As of right now, people have donated $5,541.94! The 94 cents came from some of the students at Northern Hills Christian Academy, where I used to teach. The 113 students there brought in their pennies, nickels, dimes, and quarters to support me. They ended up donating $224.94! I am forever indebted to Cheryl Simmons, the secretary, for counting all those coins (many of them pennies!).

I am humbled by the generosity of those who gave. Thank you for joining with me in this crazy adventure. Some of you, like my mom, probably don't completely understand why I would volunteer to shave my head, especially when my long red hair is my favorite thing about me (physically). That's okay; you gave anyway. You looked past my weirdness and realized that God has His hand in this, that He is going to do something big through all of this. At least that is my hope, my prayer.

In 9 days I will get up on stage before a large crowd of people. I will only know about 20 of them. The rest will be strangers. The majority of them have been affected by cancer in some way. They may be fighting cancer or be a survivor. Someone in their family may be going through treatments, or perhaps they have lost a loved one to this terrible disease. I am the odd ball out. Thankfully, no one in my immediate family has suffered from cancer. I am at Shave to Save for a completely different reason. I signed up to shave my head after we had our miscarriage and I realized that rather than having a daily pity party for myself, I could reach out to others who are hurting. I could comfort them as God has comforted me.
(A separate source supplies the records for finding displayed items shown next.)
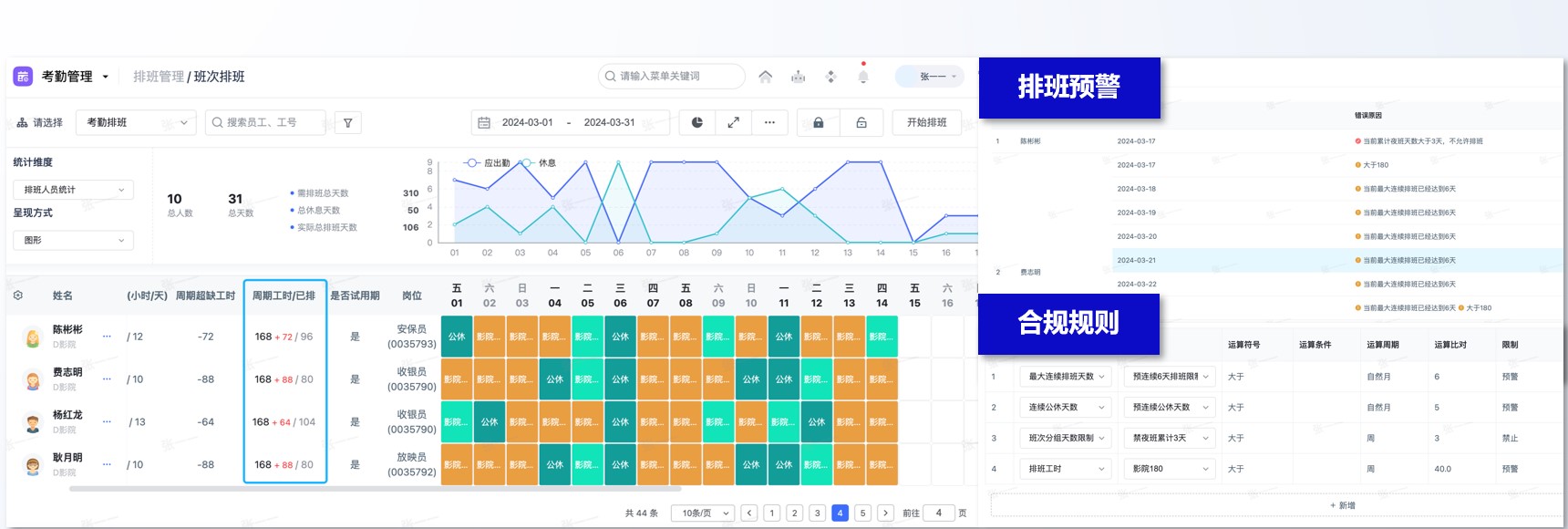Image resolution: width=1568 pixels, height=529 pixels.
Task: Go to the home page icon
Action: [765, 77]
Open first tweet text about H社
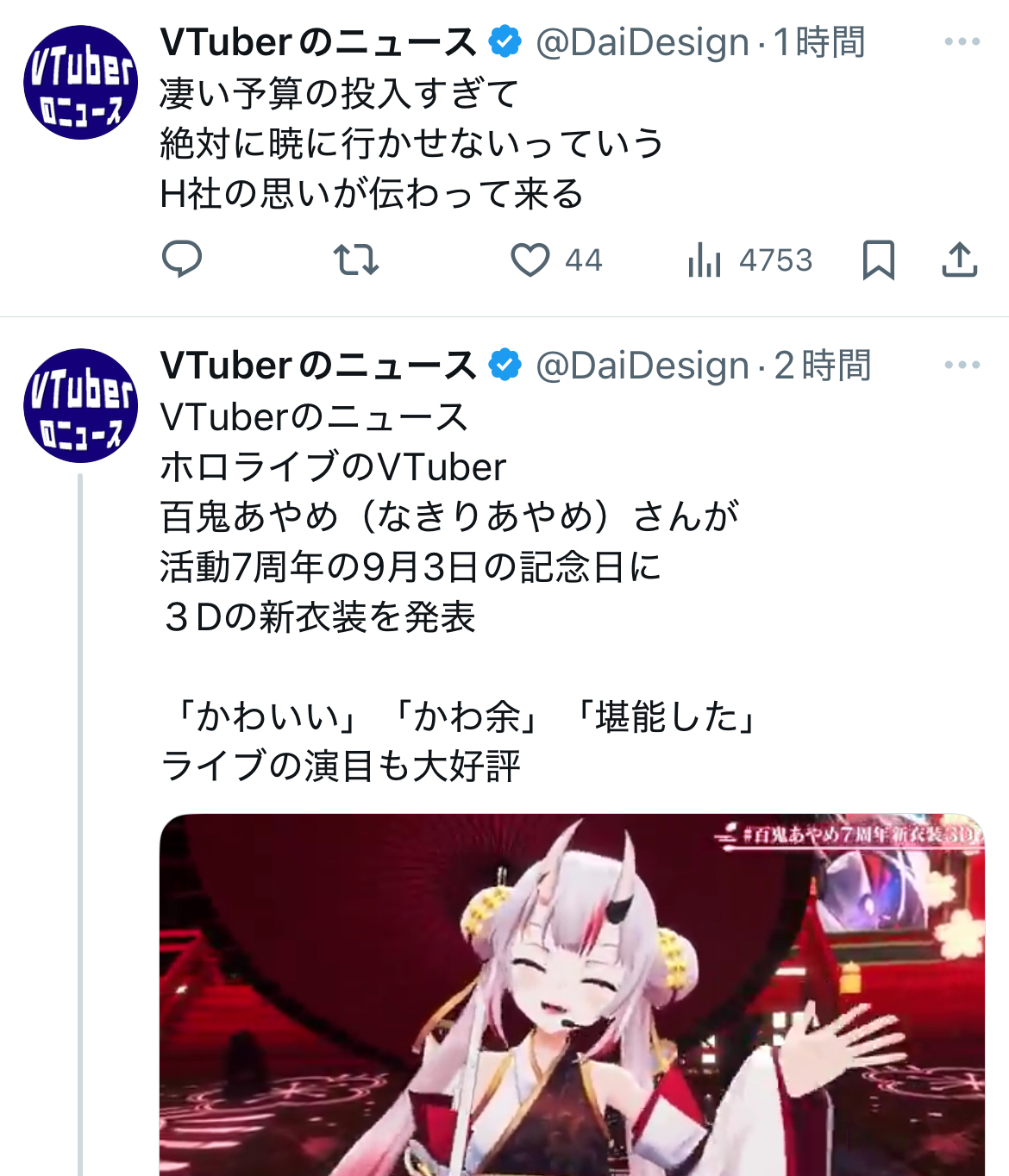The height and width of the screenshot is (1176, 1009). click(x=412, y=144)
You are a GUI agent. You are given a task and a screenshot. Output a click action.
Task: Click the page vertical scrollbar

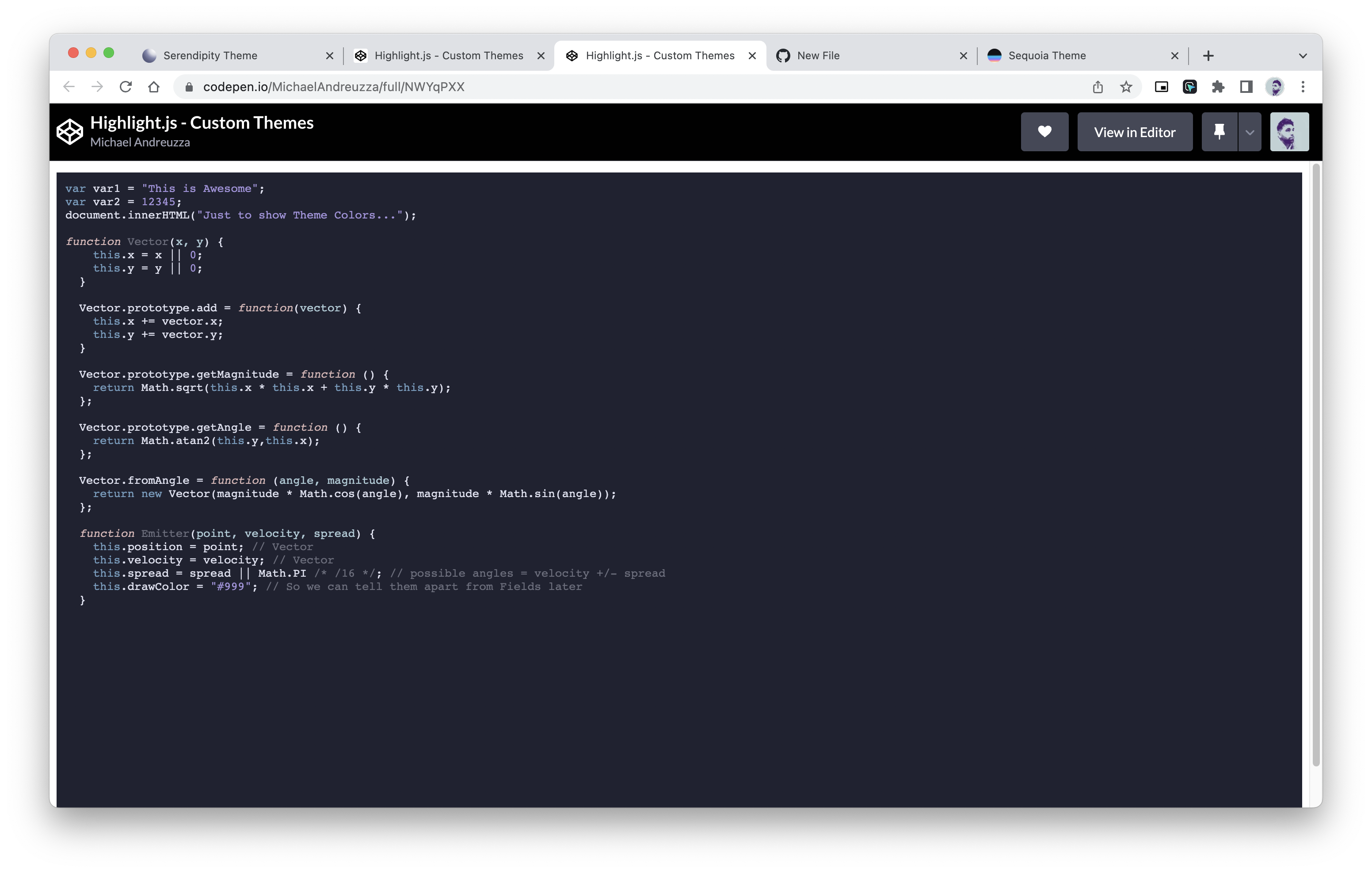[1315, 465]
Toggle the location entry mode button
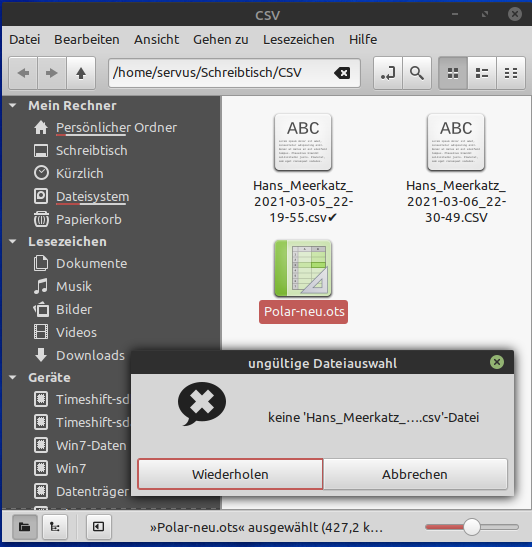 coord(388,73)
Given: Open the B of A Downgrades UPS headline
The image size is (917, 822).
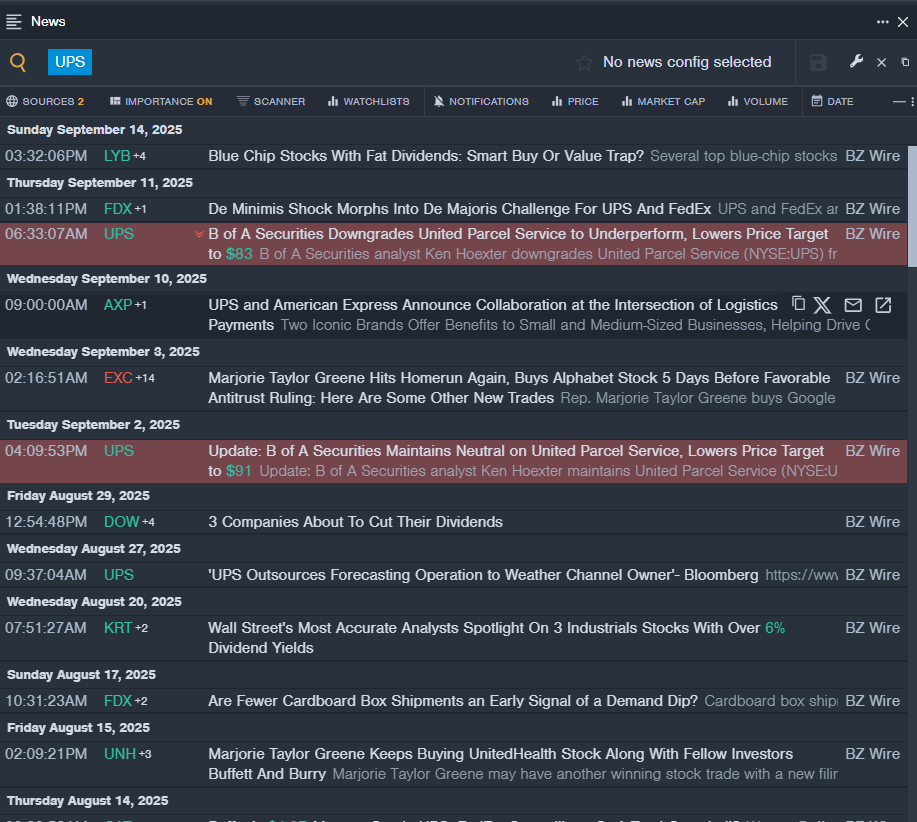Looking at the screenshot, I should (518, 234).
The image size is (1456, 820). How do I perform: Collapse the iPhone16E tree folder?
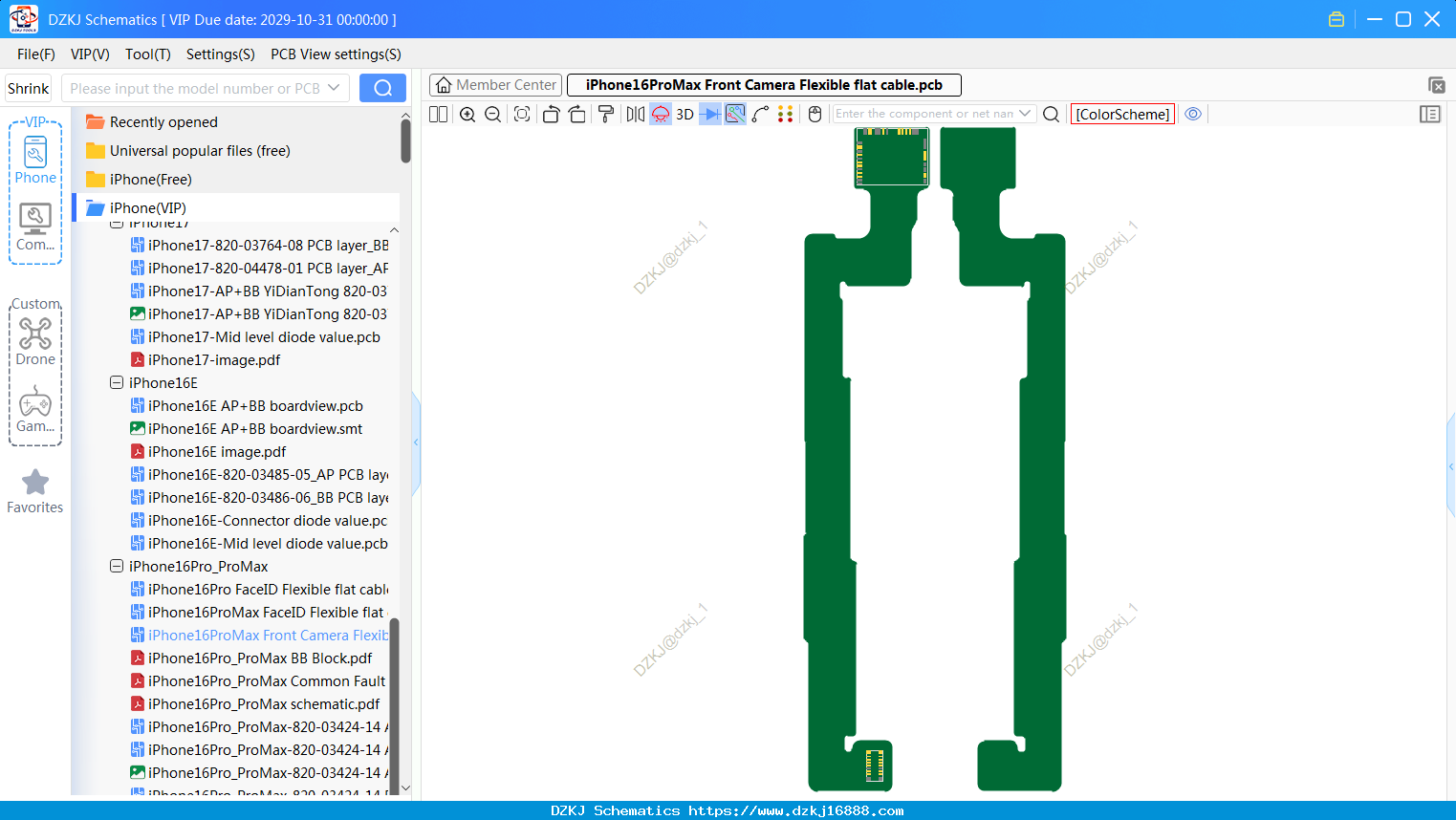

But really I am doing this for a much bigger purpose. Yes, I would love for the people who benefit from the funds raised and stay at the Hope Lodge for free while they receive cancer treatments to be cured from their illness. In that way, I certainly am willing to "shave to save." Many of these people may need another kind of saving as well, and that is my true reason in shaving my head. Before they cut my hair and Lawrence takes that first swipe with the razor, I will get to share about why I volunteered as a shavee this year. And I will have the opportunity of a life time to share the love of Jesus. I pray that everyone in attendance would see past my long red hair and into my heart. I pray they wouldn't see me at all, but that they would see God Himself on that stage. And that if they have never opened their hearts to Him, that they would that afternoon. I pray that my sacrifice points to the much greater sacrifice Jesus made on the cross. We just celebrated Easter so maybe that will be fresh in people's minds. Whatever the case, I just want to pour out God's love and pray that people are filled to overflowing with the hope and joy and peace that only Jesus can bring.

So, thank you for donating. You went over the top, BUT I still need your help. I need your prayers (and those are free!). Please pray that God gives me the words to speak on Thursday, May 12. Please pray that the people hear my heart, that they see God's love, and that if need be, they accept Jesus. That is the real reason why I am shaving my head. Shave to SAVE!